Date: December 18, 2025
Host: Mike Pesca
Guest: Rep. James Clyburn
This episode of The Gist features a wide-ranging, thoughtful conversation between Mike Pesca and Congressman James Clyburn, focusing on Clyburn’s new book about the first eight Black congressmen from South Carolina. The discussion tracks the historical legacy of these trailblazers, drawing connections to contemporary politics, the ongoing reparations debate, and broader social currents affecting American society. Pesca also closes with a “spiel” analyzing the changing demographic makeup of American cultural institutions and its societal consequences.
[02:52-12:20]
"It's a very American program because it was trying to be aspirationally race-blind and it would help many African Americans if it were to pass, as opposed to reparations...which is not going to pass." – Mike Pesca [08:44]
[13:10-16:52]
"I decided this book had to be more than just to inform. It had to be instructive. And I call it a cautionary tale." – James Clyburn [16:45]
[16:52-18:32]
"Son, you pray for good health and strength, and if the good Lord gives you some modicum of both, get up off your knees and go to work. You must be an instrument of God's peace." – James Clyburn [17:42]
"I suspect the world would much rather see a sermon than to hear one." – James Clyburn's father [18:22]
[18:32-25:19]
"To me, the most consequential South Carolinian who ever lived.... Look at the record...you'll have to conclude that no South Carolinian ever had a life more consequential than Robert Smalls." – James Clyburn [23:32]
[25:19-28:28]
"He made a choice to be Black." – James Clyburn on Thomas E. Miller [28:06]
[28:28-30:15]
"He could have prevented [the Hamburg massacre], and he didn't prevent it. So I think that... I'm mixed on Grant, though, I think on balance he was a great general." – James Clyburn [29:35]
[30:15-32:33]
"Sometimes I look at [these leaders] and wonder whether or not they could have been a little differently, been done a little differently... And in so many instances, we have to learn that all of us have roles to play." – James Clyburn [31:26]
"The world would much rather see a sermon than to hear one." – James Clyburn's father, via Clyburn [18:22]
"To me, the most consequential South Carolinian who ever lived." – James Clyburn [23:32]
"He made a choice to be Black." – James Clyburn on Thomas E. Miller [28:06]
"It could have been both. And in so many instances, we have to learn that all of us have roles to play." – James Clyburn [31:26]
[34:47-48:26]
Pesca delivers a nuanced reflection on a debated essay arguing that white men have been effectively shut out of elite cultural institutions (journalism, academia, etc.) over the past decade. He lays out data showing sharp demographic shifts in hiring and recognition awards, discusses the intentions (and achievements) of corrective efforts, and notes both positive and negative reactions.
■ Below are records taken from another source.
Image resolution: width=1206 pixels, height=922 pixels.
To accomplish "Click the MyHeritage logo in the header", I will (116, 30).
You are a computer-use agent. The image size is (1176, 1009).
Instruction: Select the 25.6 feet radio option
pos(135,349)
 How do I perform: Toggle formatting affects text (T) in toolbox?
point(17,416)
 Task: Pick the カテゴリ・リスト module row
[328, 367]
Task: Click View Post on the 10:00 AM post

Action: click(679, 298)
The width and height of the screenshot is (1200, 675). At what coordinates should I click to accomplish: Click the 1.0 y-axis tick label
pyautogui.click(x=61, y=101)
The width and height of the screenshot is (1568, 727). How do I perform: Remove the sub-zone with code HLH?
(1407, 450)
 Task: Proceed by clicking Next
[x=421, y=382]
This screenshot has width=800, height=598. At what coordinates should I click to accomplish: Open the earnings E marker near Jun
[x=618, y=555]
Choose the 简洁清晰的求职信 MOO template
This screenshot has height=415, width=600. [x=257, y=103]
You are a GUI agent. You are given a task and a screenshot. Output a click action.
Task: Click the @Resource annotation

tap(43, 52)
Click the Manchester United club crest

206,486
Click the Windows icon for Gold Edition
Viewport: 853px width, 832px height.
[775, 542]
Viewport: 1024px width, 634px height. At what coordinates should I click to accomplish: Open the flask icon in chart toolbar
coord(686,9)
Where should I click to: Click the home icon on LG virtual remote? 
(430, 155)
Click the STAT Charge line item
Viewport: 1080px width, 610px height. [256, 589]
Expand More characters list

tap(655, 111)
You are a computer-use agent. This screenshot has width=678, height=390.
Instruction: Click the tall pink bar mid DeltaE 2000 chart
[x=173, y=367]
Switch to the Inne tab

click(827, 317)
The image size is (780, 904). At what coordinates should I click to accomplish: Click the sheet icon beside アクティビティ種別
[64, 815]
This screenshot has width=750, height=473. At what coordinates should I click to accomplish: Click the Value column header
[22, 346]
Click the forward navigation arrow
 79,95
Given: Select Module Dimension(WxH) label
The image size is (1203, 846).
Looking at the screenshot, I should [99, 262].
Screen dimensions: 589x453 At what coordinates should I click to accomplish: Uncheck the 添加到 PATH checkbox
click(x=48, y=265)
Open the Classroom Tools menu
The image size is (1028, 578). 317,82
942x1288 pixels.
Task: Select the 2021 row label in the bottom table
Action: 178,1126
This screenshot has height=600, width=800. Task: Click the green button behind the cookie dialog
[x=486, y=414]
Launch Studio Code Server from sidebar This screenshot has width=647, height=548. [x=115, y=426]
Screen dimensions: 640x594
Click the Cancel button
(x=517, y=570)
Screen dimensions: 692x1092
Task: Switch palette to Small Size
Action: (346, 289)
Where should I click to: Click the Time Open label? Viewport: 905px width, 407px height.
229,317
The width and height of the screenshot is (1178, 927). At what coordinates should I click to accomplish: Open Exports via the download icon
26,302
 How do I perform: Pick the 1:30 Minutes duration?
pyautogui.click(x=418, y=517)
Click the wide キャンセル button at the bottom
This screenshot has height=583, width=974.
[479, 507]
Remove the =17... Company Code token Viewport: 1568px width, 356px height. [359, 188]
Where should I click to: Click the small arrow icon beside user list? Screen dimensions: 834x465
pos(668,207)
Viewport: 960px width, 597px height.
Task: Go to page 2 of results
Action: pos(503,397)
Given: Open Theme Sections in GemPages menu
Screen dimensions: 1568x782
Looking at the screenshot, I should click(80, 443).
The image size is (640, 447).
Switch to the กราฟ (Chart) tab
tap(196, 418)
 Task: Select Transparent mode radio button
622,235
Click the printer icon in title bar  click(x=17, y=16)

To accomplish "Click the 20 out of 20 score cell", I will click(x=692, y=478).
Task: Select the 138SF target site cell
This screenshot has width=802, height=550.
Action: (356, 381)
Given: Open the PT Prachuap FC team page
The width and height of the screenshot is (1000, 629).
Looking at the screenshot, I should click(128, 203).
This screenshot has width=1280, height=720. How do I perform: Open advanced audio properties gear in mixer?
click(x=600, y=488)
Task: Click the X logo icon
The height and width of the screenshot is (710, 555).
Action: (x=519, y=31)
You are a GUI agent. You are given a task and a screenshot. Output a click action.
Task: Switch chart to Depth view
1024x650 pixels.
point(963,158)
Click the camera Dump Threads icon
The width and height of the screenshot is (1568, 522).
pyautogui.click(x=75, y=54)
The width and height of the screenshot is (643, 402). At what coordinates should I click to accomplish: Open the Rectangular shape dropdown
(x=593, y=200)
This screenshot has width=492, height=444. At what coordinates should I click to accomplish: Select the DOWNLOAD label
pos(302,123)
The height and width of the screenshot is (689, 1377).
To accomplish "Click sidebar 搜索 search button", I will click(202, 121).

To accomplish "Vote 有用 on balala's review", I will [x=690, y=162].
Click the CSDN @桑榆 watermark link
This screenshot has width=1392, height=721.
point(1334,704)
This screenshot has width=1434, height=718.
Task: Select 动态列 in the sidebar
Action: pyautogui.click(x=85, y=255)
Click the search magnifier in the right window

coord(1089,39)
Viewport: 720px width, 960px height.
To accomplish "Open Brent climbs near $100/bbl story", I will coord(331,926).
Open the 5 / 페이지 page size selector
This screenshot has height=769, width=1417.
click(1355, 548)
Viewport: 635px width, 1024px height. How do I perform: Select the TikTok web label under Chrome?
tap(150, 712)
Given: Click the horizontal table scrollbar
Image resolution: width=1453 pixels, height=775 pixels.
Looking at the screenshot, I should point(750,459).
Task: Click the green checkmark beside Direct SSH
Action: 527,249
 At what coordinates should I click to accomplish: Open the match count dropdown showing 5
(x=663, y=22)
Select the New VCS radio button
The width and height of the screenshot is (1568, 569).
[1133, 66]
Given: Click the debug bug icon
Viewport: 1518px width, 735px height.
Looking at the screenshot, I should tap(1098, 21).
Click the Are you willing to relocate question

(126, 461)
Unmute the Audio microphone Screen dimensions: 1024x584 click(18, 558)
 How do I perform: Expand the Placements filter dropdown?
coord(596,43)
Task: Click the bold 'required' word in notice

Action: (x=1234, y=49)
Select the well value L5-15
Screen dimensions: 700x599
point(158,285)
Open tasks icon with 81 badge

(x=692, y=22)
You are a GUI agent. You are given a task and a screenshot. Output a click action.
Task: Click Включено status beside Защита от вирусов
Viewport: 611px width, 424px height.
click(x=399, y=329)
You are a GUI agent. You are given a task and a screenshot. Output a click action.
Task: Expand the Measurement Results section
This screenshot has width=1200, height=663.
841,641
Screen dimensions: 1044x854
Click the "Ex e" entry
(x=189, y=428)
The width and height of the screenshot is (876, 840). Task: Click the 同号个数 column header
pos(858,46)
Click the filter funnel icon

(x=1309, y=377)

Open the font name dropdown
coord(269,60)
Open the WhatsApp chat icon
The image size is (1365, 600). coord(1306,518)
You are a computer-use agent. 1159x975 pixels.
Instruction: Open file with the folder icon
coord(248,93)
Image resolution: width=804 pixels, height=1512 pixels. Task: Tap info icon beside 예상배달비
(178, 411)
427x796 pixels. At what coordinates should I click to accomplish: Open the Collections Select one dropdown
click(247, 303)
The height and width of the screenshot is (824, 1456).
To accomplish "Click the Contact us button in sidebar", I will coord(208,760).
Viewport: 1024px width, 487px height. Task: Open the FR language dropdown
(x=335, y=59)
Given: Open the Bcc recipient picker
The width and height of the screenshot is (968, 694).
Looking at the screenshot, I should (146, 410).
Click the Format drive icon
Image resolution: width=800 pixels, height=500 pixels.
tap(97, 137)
"When the immutable characteristics play a very key role in defining you out of your dream profession, it does not feel good. And I further know when that happens, it does tend to show up in discernible and profound ways that we are all, to some extent, living through now." – Mike Pesca [47:31]
The episode keeps the conversation thoughtful, direct, and often personal. Clyburn’s voice is wise, clear, and deeply informed by experience, while Pesca is incisive yet open, comfortable posing tough questions and wrestling with uncomfortable data.
For listeners interested in American history, policy, social change, or the evolution of political and cultural representation, this episode is packed with insight, candor, and vivid storytelling.